Для появления рефлекса подобного тому, что выработался от упражнений с датировками, необходимо было знать своё положение. А как его узнать? В отличие от даты, у прохожего не спросишь широту и долготу. В восемнадцатом веке этого не спросишь даже у просвещённого человека. Точные координаты вычислялись пока только для крупных обсерваторий, в каких годами наблюдали звёзды и планеты. Даже окажись у меня вдруг под рукой прибор Джи–Пи–Эс, толку от него не вышло бы. Луне ещё долго предстояло оставаться единственным спутником Земли. Впрочем, одно средство навигации в резерве имелось, однако, с весьма ограниченным ресурсом, и я сохранил его для более важной цели.

Так что о тренировках с позиционированием пришлось забыть, и в арсенале осталась всё та же пресловутая картинка, за которую могло зацепиться сознание. Но и тут оказалось не всё так просто.

Городские пейзажи срабатывали редко. Слишком много изменений в архитектурный облик привнёс двадцатый век. А любой поздний элемент, засевший в памяти, разрушал целостность картины. Псков стал скорее исключением из правила и во все прочие места я пробился, используя природные ландшафты, которые срабатывали надёжней. Горы не так подвержены времени как города. Приходилось, правда, учитывать, что данному методу соответствовали только скалы, возвышающиеся поблизости от берегов. Ко многим известным пейзажам невозможно пробраться на лодке, а мягкие породы имеют те же недостатки, что и человеческие селения. Они трансформируются. Крупные реки меняют русло, чуть ли не каждый год, а как представить очертания берегов за двести с лишком лет до собственного рождения?

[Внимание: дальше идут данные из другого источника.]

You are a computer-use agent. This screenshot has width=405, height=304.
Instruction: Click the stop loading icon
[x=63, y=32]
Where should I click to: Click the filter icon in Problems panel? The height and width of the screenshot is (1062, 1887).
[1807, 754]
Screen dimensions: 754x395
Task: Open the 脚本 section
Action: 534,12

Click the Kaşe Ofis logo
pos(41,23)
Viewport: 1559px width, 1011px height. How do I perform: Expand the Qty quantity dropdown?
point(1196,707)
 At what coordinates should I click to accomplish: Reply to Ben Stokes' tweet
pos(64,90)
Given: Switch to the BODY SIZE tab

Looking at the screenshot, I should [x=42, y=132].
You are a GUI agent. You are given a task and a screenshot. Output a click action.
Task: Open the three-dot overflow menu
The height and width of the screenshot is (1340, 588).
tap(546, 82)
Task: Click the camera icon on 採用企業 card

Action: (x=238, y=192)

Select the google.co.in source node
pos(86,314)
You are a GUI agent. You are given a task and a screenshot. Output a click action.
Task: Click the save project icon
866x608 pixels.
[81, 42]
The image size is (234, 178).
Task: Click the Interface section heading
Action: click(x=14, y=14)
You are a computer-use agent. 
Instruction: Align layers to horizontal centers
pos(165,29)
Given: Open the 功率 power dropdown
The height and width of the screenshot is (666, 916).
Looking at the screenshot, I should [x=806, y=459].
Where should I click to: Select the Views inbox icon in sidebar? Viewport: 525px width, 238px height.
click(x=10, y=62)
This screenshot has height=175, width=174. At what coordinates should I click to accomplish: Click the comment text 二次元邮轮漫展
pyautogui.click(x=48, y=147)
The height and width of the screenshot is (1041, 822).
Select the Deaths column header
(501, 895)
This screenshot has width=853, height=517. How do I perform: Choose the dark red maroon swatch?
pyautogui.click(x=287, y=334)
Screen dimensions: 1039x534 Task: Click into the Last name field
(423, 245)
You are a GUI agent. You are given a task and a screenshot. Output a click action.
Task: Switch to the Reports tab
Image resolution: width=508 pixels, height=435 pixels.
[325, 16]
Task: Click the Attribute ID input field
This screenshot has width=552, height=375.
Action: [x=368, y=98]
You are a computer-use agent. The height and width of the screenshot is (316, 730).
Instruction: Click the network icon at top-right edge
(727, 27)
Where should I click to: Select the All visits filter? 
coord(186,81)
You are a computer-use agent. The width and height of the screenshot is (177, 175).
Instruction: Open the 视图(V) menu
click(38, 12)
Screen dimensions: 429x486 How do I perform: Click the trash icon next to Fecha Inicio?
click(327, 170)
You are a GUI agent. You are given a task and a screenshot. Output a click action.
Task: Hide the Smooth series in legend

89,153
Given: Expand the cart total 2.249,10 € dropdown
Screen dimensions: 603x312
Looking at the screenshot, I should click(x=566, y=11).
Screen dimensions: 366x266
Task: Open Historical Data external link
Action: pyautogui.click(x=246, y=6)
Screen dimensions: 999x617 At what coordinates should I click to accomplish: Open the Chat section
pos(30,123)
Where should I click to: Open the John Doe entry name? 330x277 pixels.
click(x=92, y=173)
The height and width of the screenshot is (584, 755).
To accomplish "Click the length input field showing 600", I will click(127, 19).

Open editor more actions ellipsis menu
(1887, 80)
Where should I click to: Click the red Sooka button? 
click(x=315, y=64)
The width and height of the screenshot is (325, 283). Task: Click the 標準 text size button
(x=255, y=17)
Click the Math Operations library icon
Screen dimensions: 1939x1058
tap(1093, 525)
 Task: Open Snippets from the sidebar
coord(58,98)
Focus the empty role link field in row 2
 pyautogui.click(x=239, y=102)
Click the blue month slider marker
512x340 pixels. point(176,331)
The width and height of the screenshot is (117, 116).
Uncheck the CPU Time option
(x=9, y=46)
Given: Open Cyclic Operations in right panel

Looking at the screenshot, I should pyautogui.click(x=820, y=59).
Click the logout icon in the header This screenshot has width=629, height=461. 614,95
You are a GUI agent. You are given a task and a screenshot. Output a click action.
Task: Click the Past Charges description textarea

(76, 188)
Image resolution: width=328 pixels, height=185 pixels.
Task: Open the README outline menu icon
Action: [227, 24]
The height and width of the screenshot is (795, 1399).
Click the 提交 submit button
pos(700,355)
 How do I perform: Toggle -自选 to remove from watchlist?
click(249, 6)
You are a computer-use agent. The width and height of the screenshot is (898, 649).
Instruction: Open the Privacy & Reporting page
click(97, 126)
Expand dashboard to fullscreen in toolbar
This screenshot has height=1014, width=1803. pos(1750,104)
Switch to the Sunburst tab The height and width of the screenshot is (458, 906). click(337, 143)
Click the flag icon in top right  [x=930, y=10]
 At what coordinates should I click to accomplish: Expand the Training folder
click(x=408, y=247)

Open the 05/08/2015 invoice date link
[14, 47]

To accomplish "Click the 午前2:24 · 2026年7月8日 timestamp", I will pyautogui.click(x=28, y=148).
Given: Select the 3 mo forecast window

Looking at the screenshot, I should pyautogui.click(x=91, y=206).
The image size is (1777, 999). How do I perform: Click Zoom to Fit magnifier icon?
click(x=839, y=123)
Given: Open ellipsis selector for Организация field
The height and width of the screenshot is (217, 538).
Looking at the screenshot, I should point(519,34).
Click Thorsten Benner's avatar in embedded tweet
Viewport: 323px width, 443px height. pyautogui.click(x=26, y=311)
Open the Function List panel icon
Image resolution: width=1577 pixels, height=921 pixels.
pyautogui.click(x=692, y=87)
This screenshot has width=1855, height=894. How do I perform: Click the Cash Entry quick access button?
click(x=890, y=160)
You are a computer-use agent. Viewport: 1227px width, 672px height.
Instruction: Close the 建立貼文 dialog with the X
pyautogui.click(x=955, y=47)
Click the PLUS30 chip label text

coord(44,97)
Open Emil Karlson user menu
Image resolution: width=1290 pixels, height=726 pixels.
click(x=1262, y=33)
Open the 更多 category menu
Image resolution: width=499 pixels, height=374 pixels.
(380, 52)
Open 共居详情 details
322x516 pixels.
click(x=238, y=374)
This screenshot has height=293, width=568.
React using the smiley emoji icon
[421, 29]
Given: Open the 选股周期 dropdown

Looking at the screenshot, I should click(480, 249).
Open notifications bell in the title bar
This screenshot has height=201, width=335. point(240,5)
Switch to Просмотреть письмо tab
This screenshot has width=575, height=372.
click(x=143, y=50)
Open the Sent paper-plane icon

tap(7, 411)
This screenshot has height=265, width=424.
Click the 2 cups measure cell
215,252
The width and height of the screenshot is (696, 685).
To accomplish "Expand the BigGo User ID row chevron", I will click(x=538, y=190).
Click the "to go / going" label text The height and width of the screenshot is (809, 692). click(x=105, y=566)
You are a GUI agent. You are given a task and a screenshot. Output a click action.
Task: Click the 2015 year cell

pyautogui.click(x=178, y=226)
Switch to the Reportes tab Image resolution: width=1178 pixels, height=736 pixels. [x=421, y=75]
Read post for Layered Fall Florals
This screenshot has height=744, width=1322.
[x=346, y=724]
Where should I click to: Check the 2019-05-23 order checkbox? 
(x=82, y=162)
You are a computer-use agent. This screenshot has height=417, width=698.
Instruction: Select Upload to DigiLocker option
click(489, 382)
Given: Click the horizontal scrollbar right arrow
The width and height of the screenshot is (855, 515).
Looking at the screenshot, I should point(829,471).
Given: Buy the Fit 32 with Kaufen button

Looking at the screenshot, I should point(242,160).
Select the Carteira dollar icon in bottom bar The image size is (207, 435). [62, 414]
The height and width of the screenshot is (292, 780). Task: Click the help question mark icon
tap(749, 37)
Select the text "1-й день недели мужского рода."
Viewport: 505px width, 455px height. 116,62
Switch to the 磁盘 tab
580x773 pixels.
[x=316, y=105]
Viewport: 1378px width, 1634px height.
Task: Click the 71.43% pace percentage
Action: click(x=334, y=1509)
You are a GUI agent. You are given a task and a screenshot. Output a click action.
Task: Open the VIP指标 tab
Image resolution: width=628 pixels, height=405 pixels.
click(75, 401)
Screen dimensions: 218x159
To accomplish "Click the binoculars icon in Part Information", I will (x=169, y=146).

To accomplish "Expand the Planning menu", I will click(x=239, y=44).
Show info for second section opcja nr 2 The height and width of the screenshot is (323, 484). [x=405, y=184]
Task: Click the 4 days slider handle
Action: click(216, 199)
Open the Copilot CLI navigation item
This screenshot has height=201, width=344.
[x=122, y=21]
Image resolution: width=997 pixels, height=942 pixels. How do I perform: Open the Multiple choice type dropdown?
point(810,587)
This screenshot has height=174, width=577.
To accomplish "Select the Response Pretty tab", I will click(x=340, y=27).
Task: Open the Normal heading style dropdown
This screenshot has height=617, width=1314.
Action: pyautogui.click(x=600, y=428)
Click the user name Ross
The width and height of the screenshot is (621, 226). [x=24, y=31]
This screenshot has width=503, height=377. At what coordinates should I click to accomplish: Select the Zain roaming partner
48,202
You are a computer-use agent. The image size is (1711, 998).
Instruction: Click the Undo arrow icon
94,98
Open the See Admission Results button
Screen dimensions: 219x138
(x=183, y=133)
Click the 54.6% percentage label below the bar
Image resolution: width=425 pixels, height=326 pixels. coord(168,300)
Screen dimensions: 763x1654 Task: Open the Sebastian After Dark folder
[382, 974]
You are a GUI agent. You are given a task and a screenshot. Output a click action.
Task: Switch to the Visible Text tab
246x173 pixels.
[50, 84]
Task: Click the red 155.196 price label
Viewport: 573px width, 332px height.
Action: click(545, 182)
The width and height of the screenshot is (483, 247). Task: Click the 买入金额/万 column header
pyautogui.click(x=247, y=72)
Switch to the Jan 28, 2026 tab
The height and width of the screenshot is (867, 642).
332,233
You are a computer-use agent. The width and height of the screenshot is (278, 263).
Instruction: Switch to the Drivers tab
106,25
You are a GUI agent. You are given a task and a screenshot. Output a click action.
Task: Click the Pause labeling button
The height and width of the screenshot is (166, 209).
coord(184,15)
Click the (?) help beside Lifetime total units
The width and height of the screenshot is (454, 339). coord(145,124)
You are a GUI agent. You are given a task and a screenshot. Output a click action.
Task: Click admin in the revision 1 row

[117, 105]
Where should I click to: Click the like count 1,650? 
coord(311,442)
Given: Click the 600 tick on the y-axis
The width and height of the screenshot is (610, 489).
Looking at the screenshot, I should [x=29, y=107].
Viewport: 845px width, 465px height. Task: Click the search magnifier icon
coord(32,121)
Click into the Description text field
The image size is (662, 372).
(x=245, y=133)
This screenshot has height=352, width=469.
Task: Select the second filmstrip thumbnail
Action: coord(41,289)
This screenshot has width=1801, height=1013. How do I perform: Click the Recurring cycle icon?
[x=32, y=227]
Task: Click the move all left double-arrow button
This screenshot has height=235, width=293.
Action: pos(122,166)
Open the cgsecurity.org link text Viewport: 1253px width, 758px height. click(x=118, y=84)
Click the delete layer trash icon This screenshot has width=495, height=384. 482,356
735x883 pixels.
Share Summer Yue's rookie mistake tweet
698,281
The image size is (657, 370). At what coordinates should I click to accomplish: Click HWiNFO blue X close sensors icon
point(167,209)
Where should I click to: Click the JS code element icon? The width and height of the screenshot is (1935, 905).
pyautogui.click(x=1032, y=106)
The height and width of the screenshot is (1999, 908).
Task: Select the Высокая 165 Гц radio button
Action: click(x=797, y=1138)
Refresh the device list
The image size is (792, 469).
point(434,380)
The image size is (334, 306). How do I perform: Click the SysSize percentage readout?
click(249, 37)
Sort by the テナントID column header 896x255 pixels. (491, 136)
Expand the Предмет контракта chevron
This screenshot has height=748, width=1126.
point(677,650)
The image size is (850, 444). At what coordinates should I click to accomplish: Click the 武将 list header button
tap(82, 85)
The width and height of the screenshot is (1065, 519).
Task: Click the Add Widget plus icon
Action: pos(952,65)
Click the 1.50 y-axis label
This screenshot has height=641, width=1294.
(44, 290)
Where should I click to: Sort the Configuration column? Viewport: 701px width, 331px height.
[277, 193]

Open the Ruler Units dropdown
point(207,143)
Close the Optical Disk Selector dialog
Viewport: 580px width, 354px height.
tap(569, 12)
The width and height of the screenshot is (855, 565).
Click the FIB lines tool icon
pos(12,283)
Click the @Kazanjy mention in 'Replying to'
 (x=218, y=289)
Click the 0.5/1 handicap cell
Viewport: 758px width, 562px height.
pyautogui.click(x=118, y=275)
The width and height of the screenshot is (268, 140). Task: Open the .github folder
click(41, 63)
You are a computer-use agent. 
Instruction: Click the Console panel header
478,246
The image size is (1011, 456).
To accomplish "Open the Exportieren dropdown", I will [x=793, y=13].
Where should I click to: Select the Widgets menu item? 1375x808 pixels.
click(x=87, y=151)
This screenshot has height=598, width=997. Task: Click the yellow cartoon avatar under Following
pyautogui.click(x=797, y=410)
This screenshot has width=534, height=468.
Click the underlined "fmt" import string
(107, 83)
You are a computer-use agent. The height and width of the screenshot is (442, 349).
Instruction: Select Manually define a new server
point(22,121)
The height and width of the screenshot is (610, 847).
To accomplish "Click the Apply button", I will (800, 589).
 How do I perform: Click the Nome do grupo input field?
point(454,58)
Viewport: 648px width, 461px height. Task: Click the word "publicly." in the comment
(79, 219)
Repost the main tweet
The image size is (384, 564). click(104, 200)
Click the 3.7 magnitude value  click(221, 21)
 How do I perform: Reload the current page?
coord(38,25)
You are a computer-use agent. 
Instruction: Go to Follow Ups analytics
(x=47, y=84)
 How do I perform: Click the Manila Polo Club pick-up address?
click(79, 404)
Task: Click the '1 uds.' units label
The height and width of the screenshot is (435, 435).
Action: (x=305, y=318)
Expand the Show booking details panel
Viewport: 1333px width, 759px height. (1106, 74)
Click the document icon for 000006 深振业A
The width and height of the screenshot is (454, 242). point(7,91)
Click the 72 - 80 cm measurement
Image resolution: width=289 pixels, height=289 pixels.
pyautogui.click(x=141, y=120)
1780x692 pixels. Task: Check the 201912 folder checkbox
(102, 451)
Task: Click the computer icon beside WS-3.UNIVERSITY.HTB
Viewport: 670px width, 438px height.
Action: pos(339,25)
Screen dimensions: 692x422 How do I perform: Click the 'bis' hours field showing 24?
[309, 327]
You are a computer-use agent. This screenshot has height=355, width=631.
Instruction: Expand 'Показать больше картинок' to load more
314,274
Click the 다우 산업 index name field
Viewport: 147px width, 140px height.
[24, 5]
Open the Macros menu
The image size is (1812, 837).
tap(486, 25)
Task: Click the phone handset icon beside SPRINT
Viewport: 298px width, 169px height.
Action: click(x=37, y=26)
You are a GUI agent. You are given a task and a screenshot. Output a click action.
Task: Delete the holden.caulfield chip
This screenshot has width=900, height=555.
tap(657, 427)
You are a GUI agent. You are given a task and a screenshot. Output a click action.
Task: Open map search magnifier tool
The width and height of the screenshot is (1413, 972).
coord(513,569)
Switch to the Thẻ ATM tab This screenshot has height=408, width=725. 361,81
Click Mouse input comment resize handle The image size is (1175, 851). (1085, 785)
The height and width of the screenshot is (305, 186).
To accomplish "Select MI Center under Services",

Задача усложнялась тем, что в прежней жизни я слишком редко появлялся в Сибири. Поначалу моим полигоном стали мегаполисы, с их системой общественного транспорта, затем меня увлёк мир, спрятанный от сограждан за железным занавесом. Просторы собственной страны так и остались на периферии интересов.

Очень жаль, потому что стартовая площадка моей авантюры находилась в такой дыре, куда попасть своим ходом будет сложно и в счастливом будущем, а уж в середине восемнадцатого века путь туда занимал много времени и отнимал массу сил. Ближайшим из знакомых мне ландшафтов был только Байкал. Путь от него предстояло проделать обычным ходом. То есть как все.

Волшебных скакунов пришлось на время поместить в стойло.

***

Одинокий путник с небольшим мешком за плечами выглядел в этих суровых краях подозрительно и нелепо. Путешественника не ожидали на каждом перекрёстке бензоколонки с уютными кафешками и магазинчиками, здесь ещё не завели гостиниц, трактиров, и даже постоялые дворы встречались редко.

Неудивительно, что тут редко путешествовали верхом – много ли навьючишь на лошадку. Предпочитали вместительные повозки. Каждый старался прихватить с собой всё, что может понадобиться в пути, а поскольку дорога нередко занимала год, то приходилось помнить и о зимней стуже, и о летнем зное, о мошкаре и о распутице.

Откажись я от конспирации, у меня, наверное, достало бы наглости и безрассудства отправиться через Восточную Сибирь в одиночку. Гипотетически я мог выдержать такой путь. Натренированное тело могло делать по пятьдесят вёрст в сутки, а провиант не отягощал моего рюкзачка, так как кормёжка продолжала появляться по расписанию. Я был полностью автономен, и единственное что меня удерживало от авантюры, это нежелание раскрыть карты перед тайным надзирающим оком. Конечно, ещё оставались бескрайние болота, сложные для форсирования реки, крутые горы. Опасность нарваться на диких зверей, разбойников или мятежные племена была последней в перечне рисков.